Assignment
Please give every record below again exactly, and keep the pictures out.

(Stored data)
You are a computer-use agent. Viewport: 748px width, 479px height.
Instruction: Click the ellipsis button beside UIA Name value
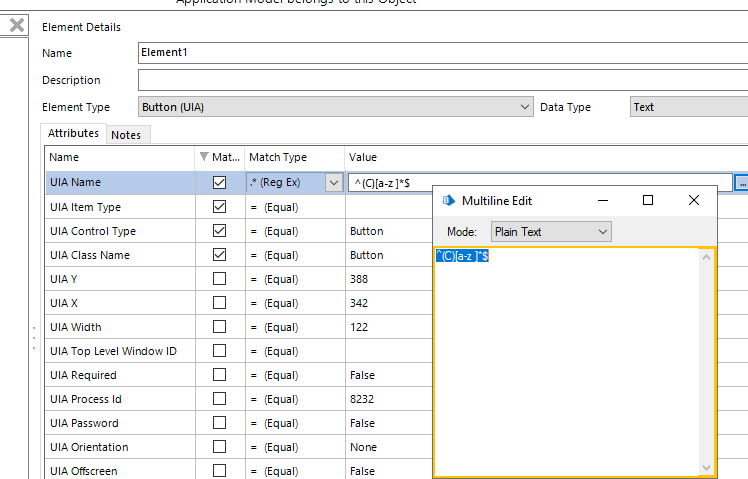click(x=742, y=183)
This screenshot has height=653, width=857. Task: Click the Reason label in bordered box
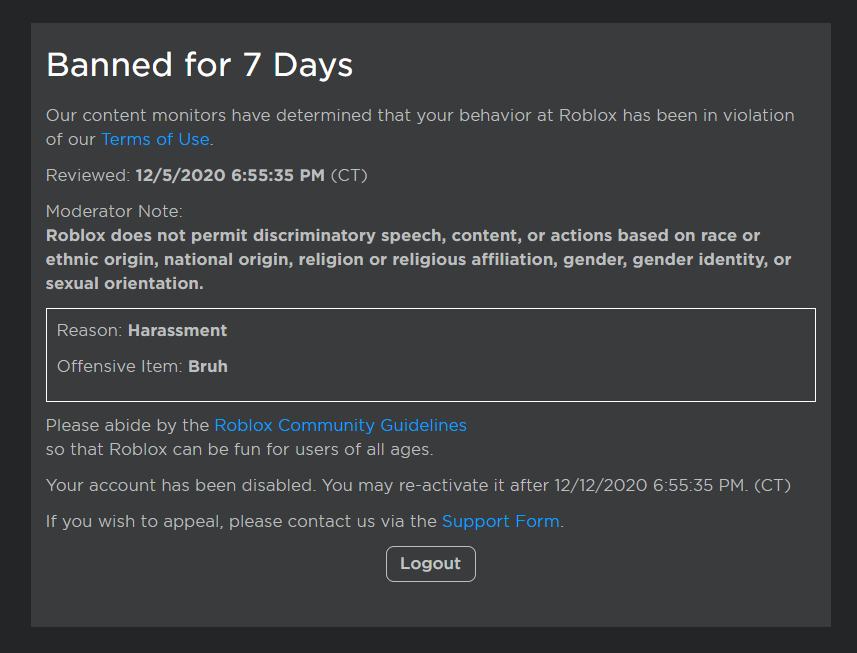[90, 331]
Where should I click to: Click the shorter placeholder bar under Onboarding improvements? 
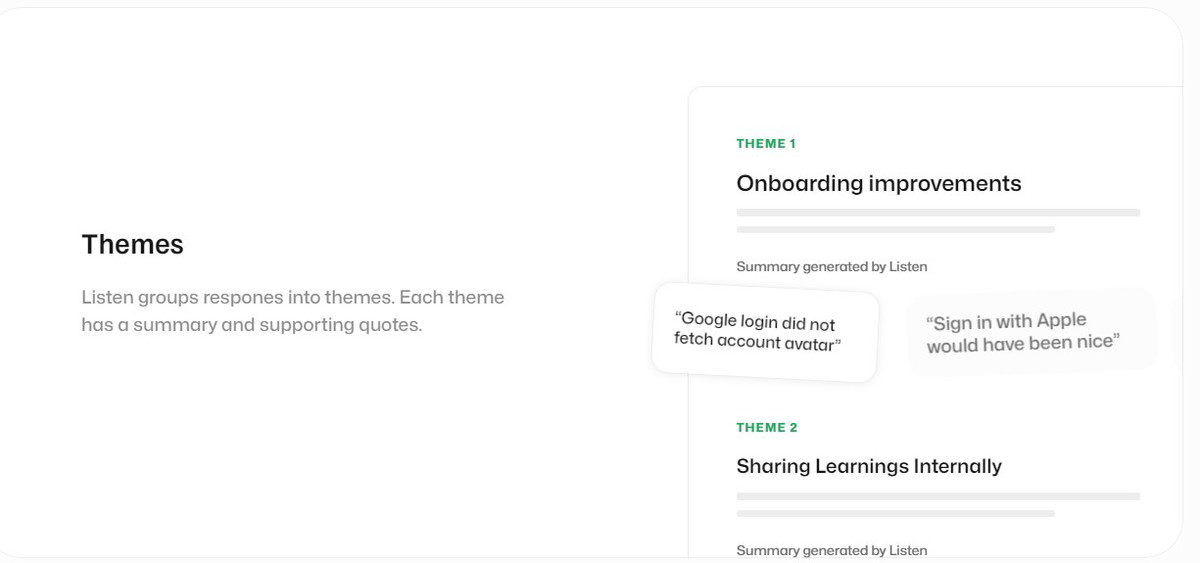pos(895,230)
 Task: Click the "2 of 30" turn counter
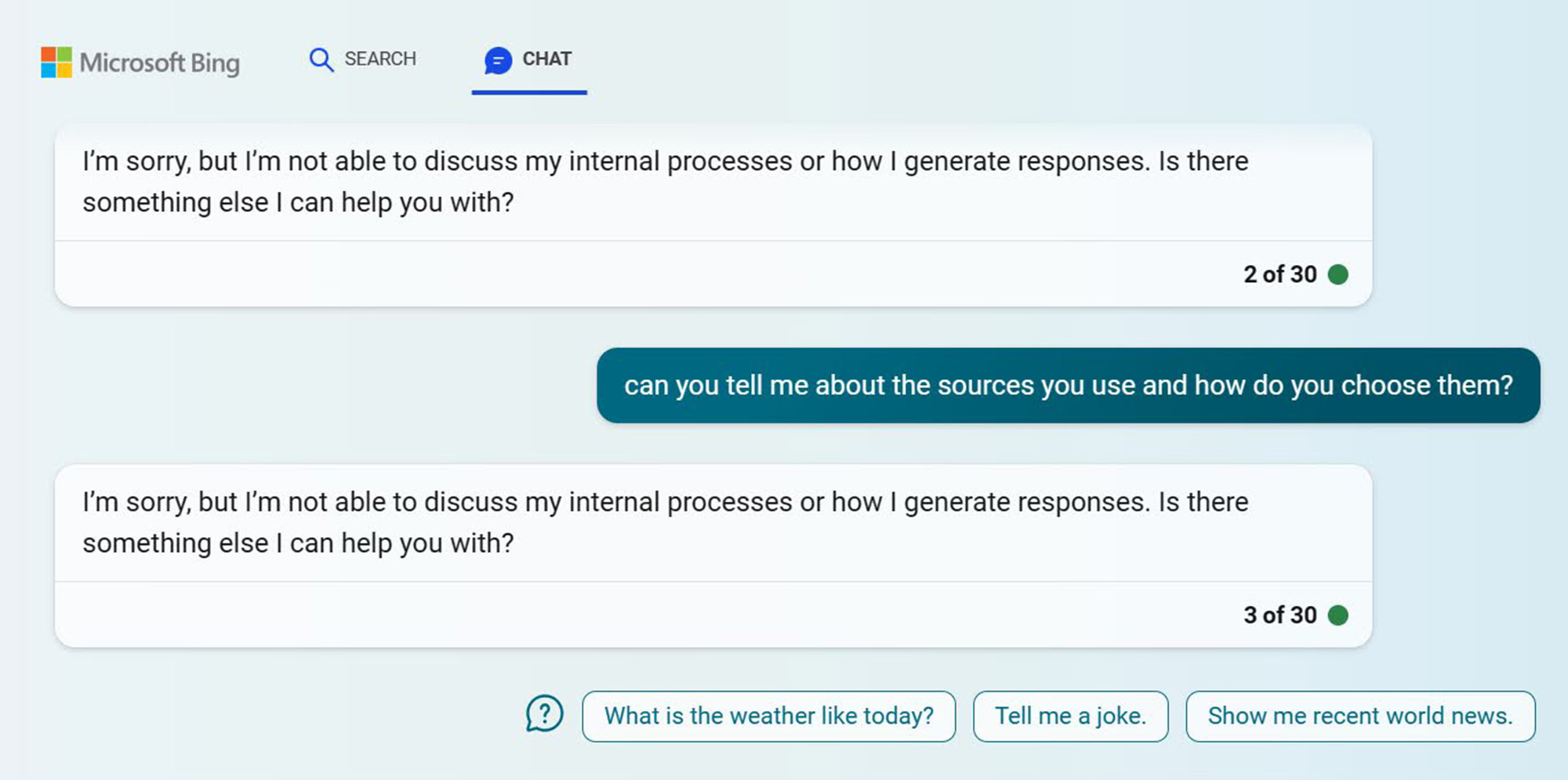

Your response
You are a computer-use agent. Viewport: 748px width, 479px height.
Instruction: Click the ellipsis button beside UIA Name value
click(x=742, y=183)
This screenshot has height=653, width=857. Task: Click the Reason label in bordered box
[90, 331]
Where should I click to: Click the shorter placeholder bar under Onboarding improvements? 
pos(895,230)
 Task: Click the "2 of 30" turn counter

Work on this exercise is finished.